Colin Hamilton

Colin Hamilton

Colin Hamilton enlisted into the Royal Highland Fusiliers in August 1993. During his time he served in N Ireland and Bosnia before transferring to the Black Watch in 2001. He was then deployed to Kosovo with the Black Watch. Unfortunately whilst serving in Kosovo in November 2001, as a Lance Corporal, he was badly electrocuted whilst trying to save a comrade, who later died. Besides considerable burns, he lost his Right Leg Above the Knee.

After considerable surgery he then went through the Defence Medical Services Rehabilitation Centre at Headley Court in Surrey. He was also fitted out with his first leg, (an Ortholite with Ultimate Knee Unit) by the Selly Oak Limb Centre (Birmingham Amputee Rehabilitation Centre). He learnt to walk but was unfortunately left in the Battalion Rear party when they first deployed to Iraq in the spring of 2003. He was determined to regain his fitness and continued his rehabilitation. He was also subsequently fitted out with a further high activity leg by the Birmingham Amputee Rehabilitation Centre. This was an Otto Bock 3R80 with a Modular III Flexfoot. He continued with his rehabilitation and was able to run 800 metres in 6 minutes 50 seconds, a considerable achievement.

As a result of his efforts, the Army agreed that he could be deployed with his Battalion on Active Service in Southern Iraq when they returned in July 2004 (as BLESMA understand it, he was the first above knee amputee to go an active service as opposed to returning from it!). He had also been promoted to Corporal, a distinct feat for someone with such an injury. Initially his duties were within their base, working as a signaller in the Battalion Operations Room and in the signals equipment area issuing equipment.
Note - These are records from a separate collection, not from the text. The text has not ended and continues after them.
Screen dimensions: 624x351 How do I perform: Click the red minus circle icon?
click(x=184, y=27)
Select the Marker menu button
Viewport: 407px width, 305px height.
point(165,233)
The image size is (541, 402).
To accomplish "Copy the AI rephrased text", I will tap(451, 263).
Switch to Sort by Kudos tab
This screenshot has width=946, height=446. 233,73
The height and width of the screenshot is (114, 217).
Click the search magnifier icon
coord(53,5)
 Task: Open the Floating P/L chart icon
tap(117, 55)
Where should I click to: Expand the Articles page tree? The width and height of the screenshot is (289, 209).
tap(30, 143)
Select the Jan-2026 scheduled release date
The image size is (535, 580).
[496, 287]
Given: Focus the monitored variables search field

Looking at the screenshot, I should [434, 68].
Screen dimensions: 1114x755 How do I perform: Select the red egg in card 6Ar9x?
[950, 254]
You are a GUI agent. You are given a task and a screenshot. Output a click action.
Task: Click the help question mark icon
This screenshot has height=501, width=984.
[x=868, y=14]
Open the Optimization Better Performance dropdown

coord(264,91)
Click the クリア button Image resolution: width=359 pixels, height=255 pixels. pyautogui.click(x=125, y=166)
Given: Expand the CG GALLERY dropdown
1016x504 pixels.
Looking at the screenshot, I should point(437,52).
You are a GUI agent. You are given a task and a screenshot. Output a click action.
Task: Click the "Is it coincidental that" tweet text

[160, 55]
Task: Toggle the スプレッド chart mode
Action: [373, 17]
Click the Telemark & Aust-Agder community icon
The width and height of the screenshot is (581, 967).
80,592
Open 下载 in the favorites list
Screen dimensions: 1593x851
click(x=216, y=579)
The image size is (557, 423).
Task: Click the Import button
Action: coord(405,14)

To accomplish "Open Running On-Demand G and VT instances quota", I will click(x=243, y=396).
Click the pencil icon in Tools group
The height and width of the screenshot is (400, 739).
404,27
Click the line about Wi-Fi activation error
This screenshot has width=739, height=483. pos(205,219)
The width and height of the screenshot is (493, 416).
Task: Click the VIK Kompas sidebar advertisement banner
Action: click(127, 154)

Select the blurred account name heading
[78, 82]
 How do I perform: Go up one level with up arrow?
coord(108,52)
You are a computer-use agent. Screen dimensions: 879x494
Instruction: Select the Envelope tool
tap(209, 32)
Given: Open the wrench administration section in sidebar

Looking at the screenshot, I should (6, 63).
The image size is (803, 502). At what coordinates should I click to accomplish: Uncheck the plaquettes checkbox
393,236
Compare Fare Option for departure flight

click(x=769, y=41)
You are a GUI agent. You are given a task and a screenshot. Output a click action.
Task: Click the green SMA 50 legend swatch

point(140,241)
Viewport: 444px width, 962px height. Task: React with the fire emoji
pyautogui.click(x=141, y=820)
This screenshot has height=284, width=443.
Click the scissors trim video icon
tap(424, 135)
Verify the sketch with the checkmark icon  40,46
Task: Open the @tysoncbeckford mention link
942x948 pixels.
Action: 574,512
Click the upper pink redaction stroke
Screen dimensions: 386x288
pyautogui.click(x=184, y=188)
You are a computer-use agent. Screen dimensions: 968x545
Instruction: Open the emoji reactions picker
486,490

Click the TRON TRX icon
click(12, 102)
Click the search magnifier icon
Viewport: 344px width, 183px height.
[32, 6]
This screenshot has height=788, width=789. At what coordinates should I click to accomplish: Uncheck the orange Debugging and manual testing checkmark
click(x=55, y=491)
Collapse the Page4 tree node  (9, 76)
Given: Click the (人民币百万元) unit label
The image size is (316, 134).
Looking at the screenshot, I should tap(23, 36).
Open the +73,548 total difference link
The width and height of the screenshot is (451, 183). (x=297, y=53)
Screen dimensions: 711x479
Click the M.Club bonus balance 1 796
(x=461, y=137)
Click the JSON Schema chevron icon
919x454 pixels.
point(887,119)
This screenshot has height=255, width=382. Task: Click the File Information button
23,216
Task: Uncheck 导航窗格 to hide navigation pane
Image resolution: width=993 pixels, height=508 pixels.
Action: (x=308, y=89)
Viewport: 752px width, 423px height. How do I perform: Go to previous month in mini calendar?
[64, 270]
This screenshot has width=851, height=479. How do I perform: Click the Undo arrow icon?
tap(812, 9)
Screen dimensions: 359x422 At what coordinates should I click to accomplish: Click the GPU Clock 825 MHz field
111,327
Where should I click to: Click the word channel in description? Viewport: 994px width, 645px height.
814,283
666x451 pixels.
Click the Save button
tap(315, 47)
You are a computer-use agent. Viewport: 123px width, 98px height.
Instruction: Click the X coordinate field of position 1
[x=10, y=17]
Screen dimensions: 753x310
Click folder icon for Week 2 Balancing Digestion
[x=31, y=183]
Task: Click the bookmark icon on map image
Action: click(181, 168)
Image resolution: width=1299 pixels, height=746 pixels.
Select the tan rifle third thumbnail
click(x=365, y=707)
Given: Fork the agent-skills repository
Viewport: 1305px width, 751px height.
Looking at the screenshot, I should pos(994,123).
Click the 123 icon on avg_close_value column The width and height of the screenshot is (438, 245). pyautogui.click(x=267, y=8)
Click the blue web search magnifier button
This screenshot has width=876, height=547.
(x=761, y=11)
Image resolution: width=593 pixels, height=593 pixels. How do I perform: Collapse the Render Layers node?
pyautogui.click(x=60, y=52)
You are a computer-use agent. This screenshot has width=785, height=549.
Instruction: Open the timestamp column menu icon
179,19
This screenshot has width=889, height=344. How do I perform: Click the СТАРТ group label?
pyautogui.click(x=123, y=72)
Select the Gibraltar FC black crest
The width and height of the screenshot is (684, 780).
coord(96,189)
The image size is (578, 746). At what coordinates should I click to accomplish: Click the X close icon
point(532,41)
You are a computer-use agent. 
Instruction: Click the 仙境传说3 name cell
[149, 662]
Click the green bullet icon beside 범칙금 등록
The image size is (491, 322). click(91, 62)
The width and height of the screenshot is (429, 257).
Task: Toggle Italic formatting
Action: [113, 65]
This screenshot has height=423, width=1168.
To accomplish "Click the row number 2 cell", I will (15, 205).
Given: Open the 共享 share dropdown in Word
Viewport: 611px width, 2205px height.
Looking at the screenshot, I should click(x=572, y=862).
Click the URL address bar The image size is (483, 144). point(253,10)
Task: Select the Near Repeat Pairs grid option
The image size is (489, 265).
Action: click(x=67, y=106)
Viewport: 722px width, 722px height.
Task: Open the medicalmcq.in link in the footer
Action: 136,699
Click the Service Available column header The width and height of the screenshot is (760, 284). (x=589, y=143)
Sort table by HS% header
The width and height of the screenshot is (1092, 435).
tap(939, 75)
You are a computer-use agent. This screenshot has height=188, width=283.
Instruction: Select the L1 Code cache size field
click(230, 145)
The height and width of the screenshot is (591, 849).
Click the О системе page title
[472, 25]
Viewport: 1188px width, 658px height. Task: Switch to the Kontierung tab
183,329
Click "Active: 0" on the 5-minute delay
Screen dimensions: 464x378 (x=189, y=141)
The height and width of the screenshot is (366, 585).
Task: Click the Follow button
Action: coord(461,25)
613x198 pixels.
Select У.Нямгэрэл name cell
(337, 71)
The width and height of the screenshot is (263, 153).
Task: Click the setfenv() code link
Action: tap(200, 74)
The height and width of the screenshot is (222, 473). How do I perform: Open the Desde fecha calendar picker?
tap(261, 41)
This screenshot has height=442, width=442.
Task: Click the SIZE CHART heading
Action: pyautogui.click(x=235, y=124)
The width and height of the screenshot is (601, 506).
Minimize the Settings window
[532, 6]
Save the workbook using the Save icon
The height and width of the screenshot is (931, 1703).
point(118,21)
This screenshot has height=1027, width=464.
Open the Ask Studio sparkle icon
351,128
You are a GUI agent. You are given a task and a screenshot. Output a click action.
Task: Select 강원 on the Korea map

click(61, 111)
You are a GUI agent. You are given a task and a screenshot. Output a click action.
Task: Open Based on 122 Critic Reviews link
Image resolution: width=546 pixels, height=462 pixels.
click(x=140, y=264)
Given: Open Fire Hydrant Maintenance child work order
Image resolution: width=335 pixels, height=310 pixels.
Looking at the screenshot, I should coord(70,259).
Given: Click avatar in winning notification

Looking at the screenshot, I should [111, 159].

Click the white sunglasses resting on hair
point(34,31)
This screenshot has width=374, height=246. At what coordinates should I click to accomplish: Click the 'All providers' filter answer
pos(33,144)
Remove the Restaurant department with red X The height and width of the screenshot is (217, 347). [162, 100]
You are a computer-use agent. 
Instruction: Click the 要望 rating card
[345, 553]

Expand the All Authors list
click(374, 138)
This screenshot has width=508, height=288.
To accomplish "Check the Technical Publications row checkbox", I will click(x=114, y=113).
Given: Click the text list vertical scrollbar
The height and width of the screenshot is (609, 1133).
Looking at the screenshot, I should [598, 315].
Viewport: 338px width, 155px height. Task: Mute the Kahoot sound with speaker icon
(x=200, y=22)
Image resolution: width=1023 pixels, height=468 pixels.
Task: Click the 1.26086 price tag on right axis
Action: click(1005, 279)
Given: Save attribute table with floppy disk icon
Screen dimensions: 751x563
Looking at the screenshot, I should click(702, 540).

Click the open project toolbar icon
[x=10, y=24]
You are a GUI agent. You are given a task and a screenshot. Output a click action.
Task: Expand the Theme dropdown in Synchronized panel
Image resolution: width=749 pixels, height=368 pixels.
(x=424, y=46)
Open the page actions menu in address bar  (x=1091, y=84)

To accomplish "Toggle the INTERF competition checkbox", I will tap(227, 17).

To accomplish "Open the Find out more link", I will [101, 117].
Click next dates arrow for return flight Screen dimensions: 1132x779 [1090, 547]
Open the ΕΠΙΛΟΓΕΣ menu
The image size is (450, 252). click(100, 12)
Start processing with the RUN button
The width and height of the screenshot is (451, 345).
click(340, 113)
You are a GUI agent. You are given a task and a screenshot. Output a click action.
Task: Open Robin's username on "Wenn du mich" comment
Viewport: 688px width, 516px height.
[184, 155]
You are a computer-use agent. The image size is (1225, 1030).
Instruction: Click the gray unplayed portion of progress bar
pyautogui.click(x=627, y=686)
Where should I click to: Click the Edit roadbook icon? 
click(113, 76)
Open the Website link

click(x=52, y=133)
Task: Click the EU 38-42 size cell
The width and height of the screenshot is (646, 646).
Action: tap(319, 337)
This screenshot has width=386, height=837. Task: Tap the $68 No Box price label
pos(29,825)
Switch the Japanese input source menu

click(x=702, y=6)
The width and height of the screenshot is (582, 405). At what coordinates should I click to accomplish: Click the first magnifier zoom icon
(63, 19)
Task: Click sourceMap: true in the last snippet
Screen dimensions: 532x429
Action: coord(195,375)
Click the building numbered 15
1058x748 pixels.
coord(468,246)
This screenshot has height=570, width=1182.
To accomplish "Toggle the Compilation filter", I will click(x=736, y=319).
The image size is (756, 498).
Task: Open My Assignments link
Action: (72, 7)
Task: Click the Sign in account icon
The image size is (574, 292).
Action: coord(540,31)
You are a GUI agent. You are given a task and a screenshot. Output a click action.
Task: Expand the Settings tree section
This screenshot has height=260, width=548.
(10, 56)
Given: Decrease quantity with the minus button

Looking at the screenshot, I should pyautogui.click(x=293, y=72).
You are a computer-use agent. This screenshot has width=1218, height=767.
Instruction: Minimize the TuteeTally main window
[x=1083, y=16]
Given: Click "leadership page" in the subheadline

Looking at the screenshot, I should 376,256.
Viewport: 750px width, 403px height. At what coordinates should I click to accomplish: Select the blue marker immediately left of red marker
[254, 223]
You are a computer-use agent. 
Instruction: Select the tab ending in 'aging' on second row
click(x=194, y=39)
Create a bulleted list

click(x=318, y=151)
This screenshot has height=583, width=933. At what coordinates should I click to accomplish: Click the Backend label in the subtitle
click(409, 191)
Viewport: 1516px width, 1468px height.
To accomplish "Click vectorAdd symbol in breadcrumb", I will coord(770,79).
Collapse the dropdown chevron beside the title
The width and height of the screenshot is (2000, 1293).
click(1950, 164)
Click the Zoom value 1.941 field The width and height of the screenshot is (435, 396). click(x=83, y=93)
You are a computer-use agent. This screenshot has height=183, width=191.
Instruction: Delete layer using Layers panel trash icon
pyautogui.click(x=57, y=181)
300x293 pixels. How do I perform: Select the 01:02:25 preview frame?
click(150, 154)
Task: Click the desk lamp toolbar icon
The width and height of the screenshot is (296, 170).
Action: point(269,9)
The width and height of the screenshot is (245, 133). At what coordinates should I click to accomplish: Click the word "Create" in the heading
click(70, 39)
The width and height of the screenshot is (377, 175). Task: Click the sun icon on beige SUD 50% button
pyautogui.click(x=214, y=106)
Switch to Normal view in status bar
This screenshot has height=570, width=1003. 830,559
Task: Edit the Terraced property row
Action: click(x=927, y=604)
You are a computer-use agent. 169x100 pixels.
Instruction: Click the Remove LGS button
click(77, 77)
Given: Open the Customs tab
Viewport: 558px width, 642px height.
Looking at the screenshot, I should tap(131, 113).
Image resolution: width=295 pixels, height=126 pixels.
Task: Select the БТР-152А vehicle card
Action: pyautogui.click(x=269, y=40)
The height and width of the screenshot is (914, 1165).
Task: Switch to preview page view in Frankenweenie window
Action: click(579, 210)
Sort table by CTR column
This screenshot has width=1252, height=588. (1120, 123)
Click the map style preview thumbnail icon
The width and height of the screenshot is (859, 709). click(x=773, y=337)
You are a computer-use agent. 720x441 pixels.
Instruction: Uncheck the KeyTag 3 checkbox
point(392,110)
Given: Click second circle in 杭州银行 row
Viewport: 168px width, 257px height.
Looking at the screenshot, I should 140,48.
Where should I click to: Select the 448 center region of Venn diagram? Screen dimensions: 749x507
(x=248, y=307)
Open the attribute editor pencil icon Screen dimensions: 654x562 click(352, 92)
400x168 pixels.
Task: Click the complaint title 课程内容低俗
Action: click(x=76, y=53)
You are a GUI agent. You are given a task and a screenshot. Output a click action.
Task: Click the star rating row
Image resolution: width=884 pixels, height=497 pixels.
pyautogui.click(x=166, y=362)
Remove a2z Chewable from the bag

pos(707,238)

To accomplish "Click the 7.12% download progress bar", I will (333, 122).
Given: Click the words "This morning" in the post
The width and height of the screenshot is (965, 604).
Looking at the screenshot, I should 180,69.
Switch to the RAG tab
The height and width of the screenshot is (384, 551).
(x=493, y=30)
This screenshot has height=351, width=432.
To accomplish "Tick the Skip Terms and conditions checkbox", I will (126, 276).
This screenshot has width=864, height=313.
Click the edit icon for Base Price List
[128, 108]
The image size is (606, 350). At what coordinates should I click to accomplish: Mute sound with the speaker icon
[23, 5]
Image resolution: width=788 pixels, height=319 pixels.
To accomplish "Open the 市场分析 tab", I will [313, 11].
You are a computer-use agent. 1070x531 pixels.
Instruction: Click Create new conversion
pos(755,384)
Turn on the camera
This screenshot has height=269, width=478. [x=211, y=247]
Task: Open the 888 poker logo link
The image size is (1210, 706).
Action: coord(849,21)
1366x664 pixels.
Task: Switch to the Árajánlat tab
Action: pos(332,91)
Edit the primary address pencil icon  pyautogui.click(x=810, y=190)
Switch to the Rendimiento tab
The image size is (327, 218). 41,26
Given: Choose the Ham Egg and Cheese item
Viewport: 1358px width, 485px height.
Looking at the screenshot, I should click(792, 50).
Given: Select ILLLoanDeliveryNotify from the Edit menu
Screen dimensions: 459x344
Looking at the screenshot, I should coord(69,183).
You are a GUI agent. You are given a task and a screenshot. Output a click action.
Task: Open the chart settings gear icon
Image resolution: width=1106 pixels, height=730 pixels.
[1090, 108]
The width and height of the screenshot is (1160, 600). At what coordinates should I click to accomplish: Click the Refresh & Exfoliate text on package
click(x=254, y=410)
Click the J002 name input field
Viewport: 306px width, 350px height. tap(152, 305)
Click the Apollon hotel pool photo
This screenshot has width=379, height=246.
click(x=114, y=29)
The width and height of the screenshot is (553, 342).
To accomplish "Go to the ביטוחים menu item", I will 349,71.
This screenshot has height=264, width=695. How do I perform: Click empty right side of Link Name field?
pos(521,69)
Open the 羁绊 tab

He had a short break in the UK at Headley Court to monitor his rehabilitation, and returned to Iraq in September. The weather was extremely hot so the working pattern was to start work at 6am and continued to the evening. Colin’s leg had now settled down and had got used to the heat. He never had any stump irritation or pain and the only aid he used was to put alcohol gel on his stump at night. He found that this dried the stump and stopped any irritation. The living conditions were in tents and the troops slept on cot beds. There was running water and the only slight mishap Colin had, was that he slipped whilst having a shower and cut his left foot.

Later in the tour, the Battalion made its highly publicised move to Camp Dogwood in the US sector. As part of his duties, he was part of a convoy (he was in charge of one of the trucks), and the journey took 3 days. During this time, he wore his prosthesis for the entire 3 days, less 10 hours, which testified to the excellent fit by the Selly Oak Centre.

Whilst at Camp Dogwood, the facilities were more basic and there was no running water. The only problem that occurred was that when the temperature starting dropping in the autumn, Colin started to get discomfort in his stump. This was as a result of an earlier operation which had inserted a k pin in the stump due to a fracture Colin had received in the stump in 2003 whilst ski bobbing in Austria with BLESMA (seems this is more dangerous!). Whilst at Camp Dogwood, he came under regular indirect fire. He played a key role within the Battlegroup Headquarters as a Signals Watchkeeper. During this time, the Black Watch endured intense operating conditions, losing 5 soldiers killed and 17 wounded.

On his return to the UK, it was decided that he should have a new cast at Selly Oak, which has been done but he kept his 3R80 but had another Reflex VSP flexfoot.
The point of this short story is to show that if an amputee gets a good fit (cost in the order of £3,700), he can continue in a very highly active and worthwhile profession, earn promotion and cost little or nothing outside the limb fit. Colin receives no State benefits whatsoever. This makes a huge saving in benefits that do not have to be paid if someone has to leave their employment due to a poor fit of his prosthesis inhibiting his/her lifestyle.

Stephen Coltman OBE
Editor’s Note: Colin was also awarded the Hambro Award for 2004, which recognises personal endeavour, by a Member of the Association. This was presented to him at the AGM by Lord Shuttleworth JP. We were delighted that Colin could attend with his wife, Karen and their 2 children. This article was reproduced here with the permission of BLESMA.